_WHAT THE TASK REQUIRES_. Your answer should be the lines below from the one with "Go to the Home feed icon" to the one with "Task: Click waist value 29 in the M row", both included, given again exactly and with nothing added.
═══ GIVEN ENTRIES
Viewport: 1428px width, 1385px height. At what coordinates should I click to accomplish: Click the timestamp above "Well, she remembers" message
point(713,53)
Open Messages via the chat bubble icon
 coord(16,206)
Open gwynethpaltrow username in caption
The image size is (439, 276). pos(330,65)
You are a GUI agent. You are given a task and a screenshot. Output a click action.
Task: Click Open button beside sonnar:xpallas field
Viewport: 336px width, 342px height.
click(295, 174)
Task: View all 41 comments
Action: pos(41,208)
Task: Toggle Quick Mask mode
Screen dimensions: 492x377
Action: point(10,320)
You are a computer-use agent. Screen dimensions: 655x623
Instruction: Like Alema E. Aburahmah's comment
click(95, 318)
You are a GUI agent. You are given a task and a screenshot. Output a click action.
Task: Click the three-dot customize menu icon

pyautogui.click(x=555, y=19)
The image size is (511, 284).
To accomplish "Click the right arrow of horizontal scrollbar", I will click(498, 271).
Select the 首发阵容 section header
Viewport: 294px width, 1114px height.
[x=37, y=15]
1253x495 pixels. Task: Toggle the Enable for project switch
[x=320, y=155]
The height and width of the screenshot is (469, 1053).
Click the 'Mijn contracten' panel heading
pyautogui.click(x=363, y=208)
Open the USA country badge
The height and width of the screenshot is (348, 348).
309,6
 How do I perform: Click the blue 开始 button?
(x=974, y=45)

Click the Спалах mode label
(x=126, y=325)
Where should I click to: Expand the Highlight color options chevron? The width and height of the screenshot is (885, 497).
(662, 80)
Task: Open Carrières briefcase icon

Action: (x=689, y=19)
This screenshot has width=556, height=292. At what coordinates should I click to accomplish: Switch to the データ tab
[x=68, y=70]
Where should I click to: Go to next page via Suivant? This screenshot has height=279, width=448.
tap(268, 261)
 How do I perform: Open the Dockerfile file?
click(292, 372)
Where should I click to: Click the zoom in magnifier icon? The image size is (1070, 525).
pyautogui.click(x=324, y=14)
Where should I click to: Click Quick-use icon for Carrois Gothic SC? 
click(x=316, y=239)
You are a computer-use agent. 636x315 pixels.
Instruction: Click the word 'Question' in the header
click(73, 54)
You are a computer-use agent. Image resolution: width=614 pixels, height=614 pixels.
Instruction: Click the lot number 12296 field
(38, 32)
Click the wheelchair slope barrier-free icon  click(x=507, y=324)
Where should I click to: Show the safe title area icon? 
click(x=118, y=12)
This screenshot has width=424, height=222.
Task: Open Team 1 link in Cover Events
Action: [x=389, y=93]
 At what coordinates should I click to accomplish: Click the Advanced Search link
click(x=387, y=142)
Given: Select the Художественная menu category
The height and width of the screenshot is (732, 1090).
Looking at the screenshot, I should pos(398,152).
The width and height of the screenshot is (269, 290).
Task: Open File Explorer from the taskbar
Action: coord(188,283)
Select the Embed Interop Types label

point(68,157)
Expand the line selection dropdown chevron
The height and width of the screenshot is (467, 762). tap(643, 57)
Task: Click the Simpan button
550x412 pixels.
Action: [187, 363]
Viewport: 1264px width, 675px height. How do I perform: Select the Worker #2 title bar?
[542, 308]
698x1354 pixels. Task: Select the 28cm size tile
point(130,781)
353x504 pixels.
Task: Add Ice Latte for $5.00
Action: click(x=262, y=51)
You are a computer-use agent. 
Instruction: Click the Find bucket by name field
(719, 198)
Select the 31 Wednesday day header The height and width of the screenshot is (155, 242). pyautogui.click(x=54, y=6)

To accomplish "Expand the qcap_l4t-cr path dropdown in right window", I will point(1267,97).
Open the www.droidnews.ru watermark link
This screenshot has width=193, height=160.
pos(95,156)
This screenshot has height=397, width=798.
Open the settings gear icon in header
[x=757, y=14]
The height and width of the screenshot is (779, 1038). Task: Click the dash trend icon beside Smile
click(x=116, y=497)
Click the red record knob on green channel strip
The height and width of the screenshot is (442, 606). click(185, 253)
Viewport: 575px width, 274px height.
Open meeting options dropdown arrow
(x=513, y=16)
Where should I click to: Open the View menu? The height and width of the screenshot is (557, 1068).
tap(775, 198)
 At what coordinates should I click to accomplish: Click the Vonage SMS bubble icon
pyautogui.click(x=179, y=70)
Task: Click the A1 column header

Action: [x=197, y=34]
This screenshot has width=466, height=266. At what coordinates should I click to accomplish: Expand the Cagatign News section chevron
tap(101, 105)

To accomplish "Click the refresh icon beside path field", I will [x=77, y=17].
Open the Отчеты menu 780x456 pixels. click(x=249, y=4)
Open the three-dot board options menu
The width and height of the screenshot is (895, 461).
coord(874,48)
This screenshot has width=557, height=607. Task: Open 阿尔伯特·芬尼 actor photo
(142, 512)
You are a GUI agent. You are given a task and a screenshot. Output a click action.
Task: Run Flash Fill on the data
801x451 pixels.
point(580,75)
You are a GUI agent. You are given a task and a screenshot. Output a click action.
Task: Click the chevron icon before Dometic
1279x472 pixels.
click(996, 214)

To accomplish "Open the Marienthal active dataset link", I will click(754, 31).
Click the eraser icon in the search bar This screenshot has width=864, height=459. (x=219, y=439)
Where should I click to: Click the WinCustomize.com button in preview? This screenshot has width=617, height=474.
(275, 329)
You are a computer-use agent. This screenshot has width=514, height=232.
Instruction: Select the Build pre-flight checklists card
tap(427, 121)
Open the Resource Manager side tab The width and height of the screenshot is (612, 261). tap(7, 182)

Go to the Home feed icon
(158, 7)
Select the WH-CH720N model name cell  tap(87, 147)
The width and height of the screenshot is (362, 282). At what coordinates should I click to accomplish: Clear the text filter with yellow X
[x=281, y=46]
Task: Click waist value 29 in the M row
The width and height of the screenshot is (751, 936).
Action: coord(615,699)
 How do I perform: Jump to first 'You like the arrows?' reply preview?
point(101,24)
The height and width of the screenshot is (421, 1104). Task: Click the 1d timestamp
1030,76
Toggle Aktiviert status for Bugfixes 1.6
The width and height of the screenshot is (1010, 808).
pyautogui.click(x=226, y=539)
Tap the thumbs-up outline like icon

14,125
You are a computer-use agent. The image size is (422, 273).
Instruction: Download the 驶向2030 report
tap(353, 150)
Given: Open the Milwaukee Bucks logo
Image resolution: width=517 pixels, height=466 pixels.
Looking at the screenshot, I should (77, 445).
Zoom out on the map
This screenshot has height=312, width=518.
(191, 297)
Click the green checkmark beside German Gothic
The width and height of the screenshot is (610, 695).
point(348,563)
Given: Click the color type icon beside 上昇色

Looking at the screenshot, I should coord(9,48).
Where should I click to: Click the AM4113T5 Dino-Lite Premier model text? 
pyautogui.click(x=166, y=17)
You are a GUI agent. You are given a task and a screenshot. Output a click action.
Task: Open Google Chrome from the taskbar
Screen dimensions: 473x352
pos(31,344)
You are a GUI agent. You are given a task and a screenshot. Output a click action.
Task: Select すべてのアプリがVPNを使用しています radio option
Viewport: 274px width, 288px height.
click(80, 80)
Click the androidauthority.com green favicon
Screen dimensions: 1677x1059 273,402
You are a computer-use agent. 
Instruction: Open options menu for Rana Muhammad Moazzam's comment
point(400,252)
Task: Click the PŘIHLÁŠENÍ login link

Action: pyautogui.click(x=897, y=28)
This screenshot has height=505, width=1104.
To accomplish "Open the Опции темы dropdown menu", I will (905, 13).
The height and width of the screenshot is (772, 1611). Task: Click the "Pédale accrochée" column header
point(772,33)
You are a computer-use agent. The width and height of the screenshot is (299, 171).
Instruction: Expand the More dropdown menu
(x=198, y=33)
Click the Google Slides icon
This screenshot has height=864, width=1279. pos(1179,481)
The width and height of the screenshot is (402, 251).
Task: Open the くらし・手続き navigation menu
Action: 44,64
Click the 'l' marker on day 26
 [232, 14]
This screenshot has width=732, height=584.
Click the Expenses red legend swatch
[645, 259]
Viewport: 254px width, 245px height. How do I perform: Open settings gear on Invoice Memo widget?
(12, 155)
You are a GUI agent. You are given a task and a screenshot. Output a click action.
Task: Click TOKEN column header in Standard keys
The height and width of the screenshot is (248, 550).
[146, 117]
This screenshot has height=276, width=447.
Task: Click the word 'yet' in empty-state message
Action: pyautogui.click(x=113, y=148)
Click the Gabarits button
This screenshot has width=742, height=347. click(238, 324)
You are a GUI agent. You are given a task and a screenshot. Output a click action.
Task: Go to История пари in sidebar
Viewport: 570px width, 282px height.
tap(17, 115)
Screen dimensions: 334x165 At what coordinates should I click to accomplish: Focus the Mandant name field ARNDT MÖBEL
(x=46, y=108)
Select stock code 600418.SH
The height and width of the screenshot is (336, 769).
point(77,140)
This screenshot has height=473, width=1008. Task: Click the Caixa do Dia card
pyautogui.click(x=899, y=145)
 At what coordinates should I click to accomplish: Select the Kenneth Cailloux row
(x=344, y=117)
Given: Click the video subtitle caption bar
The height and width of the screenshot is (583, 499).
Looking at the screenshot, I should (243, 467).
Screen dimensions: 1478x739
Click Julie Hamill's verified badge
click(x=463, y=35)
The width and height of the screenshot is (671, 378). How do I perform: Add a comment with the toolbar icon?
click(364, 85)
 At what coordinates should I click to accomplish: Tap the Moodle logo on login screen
══════
_TASK ANSWER_.
Go to the Home feed icon
(158, 7)
Select the WH-CH720N model name cell  tap(87, 147)
The width and height of the screenshot is (362, 282). At what coordinates should I click to accomplish: Clear the text filter with yellow X
[x=281, y=46]
Task: Click waist value 29 in the M row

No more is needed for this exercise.